Third, our technology sucks in comparison to what Democrats have.
Fourth, growing portions of the electorate—Hispanic-Americans and Asian-Americans—either loathe us or just don’t like us.
Fifth, the party seems to have forgotten that it’s supposed to stand for something—by which I mean actual principles of some sort, and not just, say, the general bumper sticker concept that “OBAMA = BAD.”
Let’s tackle these in the same order Liz did, because I think there’s a logic to how she’s organized her (totally valid) complaints.
• The first and most obvious problem is of course the candidates. In politics, it’s said the “personnel is policy.” That is, no matter what an executive says he might do, the people he appoints to do the doing are the real test. You can talk like Teddy Roosevelt, but it won’t matter if you appoint Chuck Hagel. Similarly, the candidates a party fields are the party. They’re the ones voters see on the news and on their ballots. So you can’t nominate a Todd Akin while claiming you’re not the Stupid Party any more, and you can’t nominate Christine O’Donnell while telling everyone you’re the voice of sanity. There’s either something wrong with the GOP nominating process or with the candidates it attracts. Or both. This isn’t an intractable problem, but it’s one on which the GOP rank and file need to do some very deep soul-searching.
• Solving the consultant problem is easy: Stop hiring expensive losers. Hire young, hire hungry. Let Karl Rove go back to head-counting in strategic Ohio counties on his own time.
• The tech problem is no different, really, than the consultant problem. The solution is the same, too: Hire young, hire hungry.
The last two items are intertwined to such a degree that they might just be two sides of the same coin.

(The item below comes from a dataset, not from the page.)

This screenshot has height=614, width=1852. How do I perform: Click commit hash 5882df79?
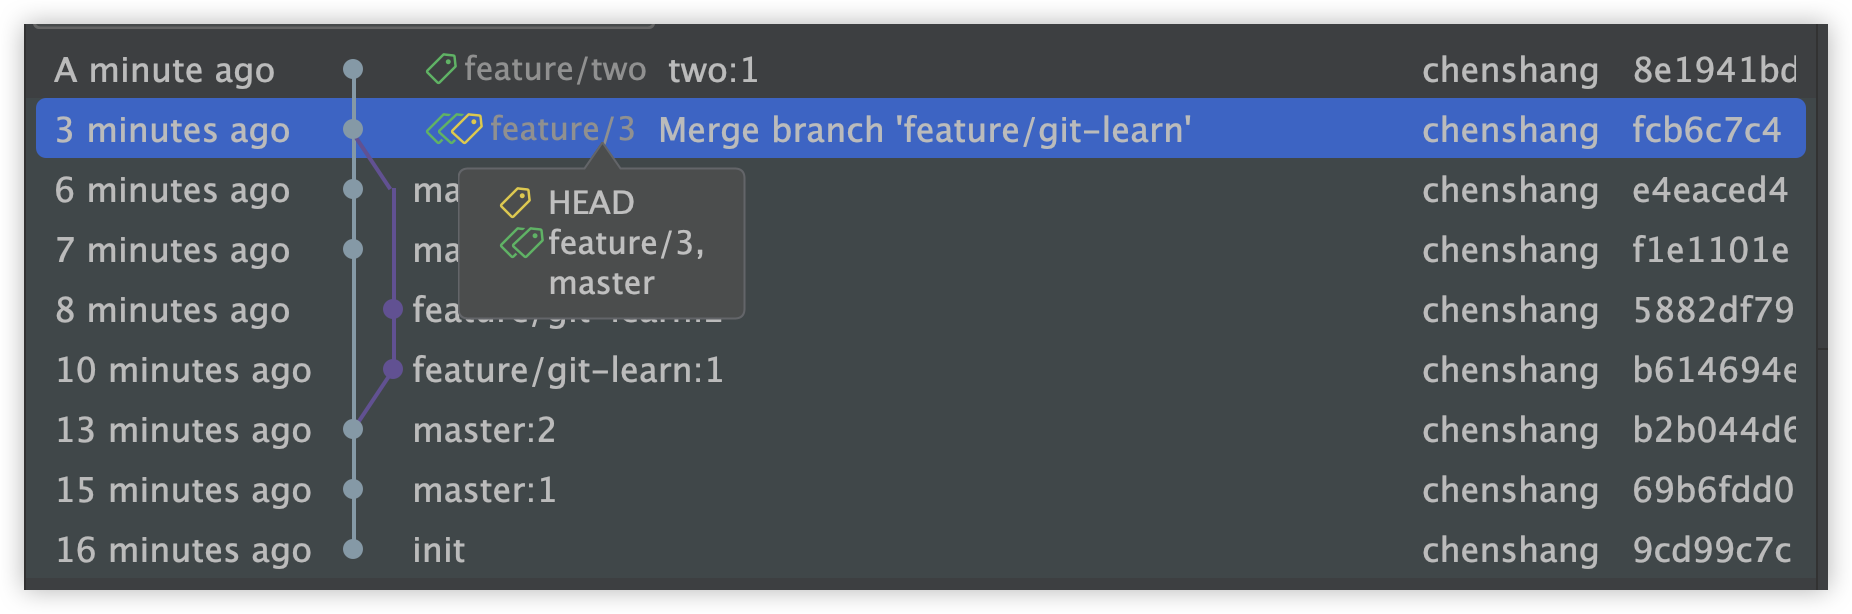tap(1712, 310)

• Why do America’s fastest-growing minority groups have such disdain for the GOP? Part of the reason is self-inflicted. There is a small-but-vocal anti-immigrant wing of the party. Immigrants — unexpectedly! — are turned off. Hispanics especially so, since the worrisome border is the one we share with our Spanish-speaking neighbors in Mexico. It becomes very easy for the Democrats to paint the entire party as secretly (or not-so-secretly) racist. That the Democrats have done so with such effectiveness shouldn’t surprise anyone who has watched the Left play its identity-politics game. Immigrants and minorities dovetail very nicely into one democratically delivered verdict: The GOP hates us.
• Liz is dead-on right about the bumper-sticker level Obama hate. I’m not saying the feeling isn’t without cause, but it fails as tool for winning elections. I know we like to say the race card has been overplayed, but that just isn’t true. The O-hate also dovetails nicely into the “GOP hates us” meme. But in the absence of fighting for principles, there’s no way for Republicans to battle that meme.
There’s nothing anti-immigrant or anti-Asian or anti-anybody about the things the Republican Party is supposed to stand for. Small-government is not bad for Hispanics. Low taxes don’t hurt the Vietnamese. Cutting regulations never stopped anyone from pursuing their own happiness. Nobody ever went broke paying for their own condoms. I think.
But the GOP hasn’t stood for these things, not effectively anyway, for a quarter century now. And unlike the Democrats, they don’t have a century of experience with winning elections via dependency and division. And that’s why Republicans are so cringe-worthy when they try to act like Democrats.
And a party that stands and fights effectively for positive values, becomes much more immune to the crazies and the idiots who can win primaries but inevitably lose elections.
Republicans have about a year to figure this stuff out, if they want to make progress in 2014. And if they can’t figure it out in three years, I’d like to introduce you to Madam President Clinton, and reintroduce you to Madam Speaker Pelosi. Together with Still Majority Leader Reid, they’ll make sure the next four years are just as bad as the previous eight.